The objective of this study was to develop a biologically based dynamic model for predicting the distribution and elimination of methyl mercury and its metabolite, inorganic mercury, under a variety of exposure scenarios in rats. A model is proposed based on a multicompartment approach; each compartment represents an organ or a group of organs or an excreta. The model translates into a set of coupled differential equations taking into account interorgan rates of exchanges and excretion together with the biotransformation process. The free parameters of the model are determined from statistical fits to the experimental data of the Farris et al. (Toxicol. Appl.

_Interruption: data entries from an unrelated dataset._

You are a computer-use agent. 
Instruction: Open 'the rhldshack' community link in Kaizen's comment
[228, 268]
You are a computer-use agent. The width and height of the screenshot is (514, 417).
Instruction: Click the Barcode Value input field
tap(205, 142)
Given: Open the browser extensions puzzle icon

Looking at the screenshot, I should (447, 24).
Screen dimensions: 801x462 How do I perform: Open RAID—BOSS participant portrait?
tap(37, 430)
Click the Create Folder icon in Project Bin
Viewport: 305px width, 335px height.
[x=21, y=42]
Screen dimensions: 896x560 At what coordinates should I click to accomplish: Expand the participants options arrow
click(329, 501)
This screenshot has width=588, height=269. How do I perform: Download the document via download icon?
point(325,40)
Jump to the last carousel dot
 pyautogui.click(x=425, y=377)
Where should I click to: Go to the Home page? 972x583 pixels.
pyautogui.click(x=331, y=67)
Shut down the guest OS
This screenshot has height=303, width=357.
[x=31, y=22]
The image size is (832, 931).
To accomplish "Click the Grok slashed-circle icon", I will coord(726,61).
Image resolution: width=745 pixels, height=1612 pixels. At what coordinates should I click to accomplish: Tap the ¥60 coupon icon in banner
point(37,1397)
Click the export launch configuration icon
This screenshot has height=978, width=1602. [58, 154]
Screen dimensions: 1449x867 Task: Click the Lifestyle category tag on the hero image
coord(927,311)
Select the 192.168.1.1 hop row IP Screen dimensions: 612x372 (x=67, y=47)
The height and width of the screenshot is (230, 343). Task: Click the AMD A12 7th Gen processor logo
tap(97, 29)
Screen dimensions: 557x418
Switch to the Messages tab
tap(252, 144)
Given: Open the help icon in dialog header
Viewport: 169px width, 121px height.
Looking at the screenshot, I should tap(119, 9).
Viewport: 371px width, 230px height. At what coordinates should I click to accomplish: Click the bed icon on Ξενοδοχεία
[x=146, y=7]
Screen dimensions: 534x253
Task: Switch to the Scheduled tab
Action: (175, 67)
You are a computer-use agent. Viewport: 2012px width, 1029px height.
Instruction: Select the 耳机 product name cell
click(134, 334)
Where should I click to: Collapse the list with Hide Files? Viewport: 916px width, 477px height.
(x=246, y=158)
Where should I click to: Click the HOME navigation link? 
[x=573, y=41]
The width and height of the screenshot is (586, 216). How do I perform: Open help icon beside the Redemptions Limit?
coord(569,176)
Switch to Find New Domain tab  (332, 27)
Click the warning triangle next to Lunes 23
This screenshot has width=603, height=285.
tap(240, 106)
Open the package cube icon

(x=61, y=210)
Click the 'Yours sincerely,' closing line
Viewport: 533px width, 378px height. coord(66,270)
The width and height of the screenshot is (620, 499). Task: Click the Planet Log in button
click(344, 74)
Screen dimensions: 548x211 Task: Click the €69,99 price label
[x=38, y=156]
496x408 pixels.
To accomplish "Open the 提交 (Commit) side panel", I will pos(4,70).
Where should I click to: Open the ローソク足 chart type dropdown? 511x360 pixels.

Pharmacol. 119, 74–90, 1993) study on the time profiles of blood and tissue concentrations and cumulative excretions. The vast range of time scales that govern tissue absorption, distribution, biotransformation, and excretion served to solve the model step by step. This interplay of time scales in the rates explains the buildups and slow attrition of inorganic mercury in certain key organs such as the brain and the kidney, which are also the sites of the more important toxic effects. The model was validated on additional experimental data provided by Norseth and Clarkson (Arch. Environ. Health 21, 717–727, 1970) and Thomas et al. (Environ. Res. 41, 219–234, 1986; Environ. Res. 43, 203–216, 1987). This approach, when adapted to humans, allows the reconstruction of the time course of blood and tissue concentrations, starting from easily accessible data on hair, urine, and feces (see companion article by Carrier et al. (Toxicol. Appl. Pharmacol. 171, 000–000.)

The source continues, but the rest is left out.